January is also the month we start to plan for spring projects and one of those projects is the garden. Today we took a trip over to John and Carols where a nice pile of composting donkey manure was waiting behind the barn. John used the bucket of his dependable 1970’s Ford tractor to dump four large scoops of manure into the bed of our old farm truck.

We were almost home when it began to snow. Large fluffy flakes floated on the wind and landed on the frozen ground. We used pitch forks to spread the manure over about a third of the garden while snow flakes swirled around us creating a scene fit for a snow globe.  The manure was black and rich with pink earthworms playing hide and seek in the clumps. It will lay atop the garden for the rest of winter where it will continue to decompose and feed the soil. We still need to get three or four more loads to finish covering the garden.

Spreading Manure

Spreading Manure

The snow is continuing to come down and the temperature is dropping. Time to curl up with a cup of coffee and a seed catalog.



  1. Holly says:

    Depending on how long I live in my current home I would like to have solar panels someday. Just curious, do you keep track of how many gallons of gasoline your homestead requires each year to run the generator? I assume your home is heated by wood? How many kW are your panels?

    • Sonny says:

      Holly, we currently have a total of 18 220w panels. That equals about 3.7kw. We have not kept track of the gasoline cost but there are several factors that can impact that cost. We purchased a LED television due to being very energy efficient. We are TV watchers although if you were a big reader you would reduce your generator requirements. The largest thing is being to change your lifestyle on things that normal people would think are silly.

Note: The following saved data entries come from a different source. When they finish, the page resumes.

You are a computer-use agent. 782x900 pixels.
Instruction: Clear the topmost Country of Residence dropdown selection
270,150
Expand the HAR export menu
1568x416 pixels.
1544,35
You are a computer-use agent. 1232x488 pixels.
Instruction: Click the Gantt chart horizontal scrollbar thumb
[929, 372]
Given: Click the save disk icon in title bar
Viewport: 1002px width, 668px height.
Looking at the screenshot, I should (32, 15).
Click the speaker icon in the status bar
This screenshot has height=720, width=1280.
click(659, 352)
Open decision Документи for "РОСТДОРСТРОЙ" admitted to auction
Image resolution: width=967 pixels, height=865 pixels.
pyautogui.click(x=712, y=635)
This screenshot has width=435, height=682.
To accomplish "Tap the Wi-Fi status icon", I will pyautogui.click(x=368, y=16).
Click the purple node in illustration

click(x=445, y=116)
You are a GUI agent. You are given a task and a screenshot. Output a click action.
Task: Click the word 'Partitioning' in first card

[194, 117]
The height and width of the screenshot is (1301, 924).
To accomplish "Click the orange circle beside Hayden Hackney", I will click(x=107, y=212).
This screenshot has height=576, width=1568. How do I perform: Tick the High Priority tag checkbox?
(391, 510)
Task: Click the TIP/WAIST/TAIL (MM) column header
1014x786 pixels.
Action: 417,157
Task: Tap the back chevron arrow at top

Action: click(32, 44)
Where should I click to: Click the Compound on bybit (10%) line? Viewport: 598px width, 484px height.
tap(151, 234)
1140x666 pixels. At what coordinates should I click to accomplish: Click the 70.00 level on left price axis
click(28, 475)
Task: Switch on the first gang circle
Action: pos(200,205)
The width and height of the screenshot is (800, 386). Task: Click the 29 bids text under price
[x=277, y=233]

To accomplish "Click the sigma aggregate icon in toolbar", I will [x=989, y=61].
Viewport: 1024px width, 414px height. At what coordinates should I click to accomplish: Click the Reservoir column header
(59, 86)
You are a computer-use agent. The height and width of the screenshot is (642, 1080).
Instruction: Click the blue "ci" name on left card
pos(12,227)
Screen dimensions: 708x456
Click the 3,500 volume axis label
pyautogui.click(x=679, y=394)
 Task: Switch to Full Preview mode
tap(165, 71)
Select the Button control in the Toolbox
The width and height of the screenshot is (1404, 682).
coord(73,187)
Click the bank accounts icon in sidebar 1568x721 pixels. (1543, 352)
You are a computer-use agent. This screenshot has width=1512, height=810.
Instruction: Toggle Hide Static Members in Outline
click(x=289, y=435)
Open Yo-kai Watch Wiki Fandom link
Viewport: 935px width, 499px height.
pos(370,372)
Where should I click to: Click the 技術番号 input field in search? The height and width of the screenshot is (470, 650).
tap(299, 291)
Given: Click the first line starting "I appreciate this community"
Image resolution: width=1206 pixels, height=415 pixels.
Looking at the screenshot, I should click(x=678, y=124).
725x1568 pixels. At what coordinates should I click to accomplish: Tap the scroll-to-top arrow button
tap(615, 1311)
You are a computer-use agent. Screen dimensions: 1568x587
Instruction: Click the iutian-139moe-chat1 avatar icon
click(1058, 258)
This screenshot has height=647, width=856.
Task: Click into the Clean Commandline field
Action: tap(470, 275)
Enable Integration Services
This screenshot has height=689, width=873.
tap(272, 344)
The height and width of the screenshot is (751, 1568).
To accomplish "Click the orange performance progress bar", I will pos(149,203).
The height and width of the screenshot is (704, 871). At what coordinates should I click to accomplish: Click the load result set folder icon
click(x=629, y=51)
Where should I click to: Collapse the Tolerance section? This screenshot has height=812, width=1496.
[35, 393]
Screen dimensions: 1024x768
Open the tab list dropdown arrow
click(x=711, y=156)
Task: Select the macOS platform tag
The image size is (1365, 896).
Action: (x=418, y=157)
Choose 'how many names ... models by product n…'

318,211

      We have a low flow toilet, yet we still do not flush after each #1 (pee). We don’t have a toaster or hair dryer (both would be ok in the summer but a giant power user in the winter).

      Yes our primary heat is from wood, but we have wall mounted propane heaters as a backup. We try hard not to use them. We have one CFL lamp and use LED for most low level lighting. The gas stove and water heater are a must also. Our solar hot water takes care of all our needs except in the winter (then the propane takes over automatically).

      Naturally in the winter the sun comes up at a very low angle, comes up late and goes down early. We run the 8 kw generator about an hour in the evening. Our battery bank is efficient but in 10 more years I will upgrade to a better system (this will also reduct the generator use). If we conserved we could go about two and a half days just on batteries. Cold temps will also impact how long the batteries last.

  2. lkjobe says:

    I’m not sure where you live, but how much sun you get a day will also impact how much you have to use your backup generator in winter. We live in what’s called a soup bowl with hills all around us. In winter it takes longer for the sun to rise up above these hills and it slips behind them earlier in evening. If you live in flat ground like Parts of Texas or Arizona it stands to reason that your panels will have more sun and the generator use will be less if at all. Hope this helps you. For us this is as normal as anyone who has regular electric.
    Are you hooked up to the grid now? It would have been more expensive for us to get regular electric out here. The solar was costly too but we also like the freedom.

    • Holly says:

      We live in Culloden, WV; only a few hours from the Off Grid folks. Our home is 18 years old and is connected to the grid. The disadvantage for us is the size of our home and having 2 separate heat pumps. We’ll continue to think about the possibilities and perhaps someday it will be more economical to go solar.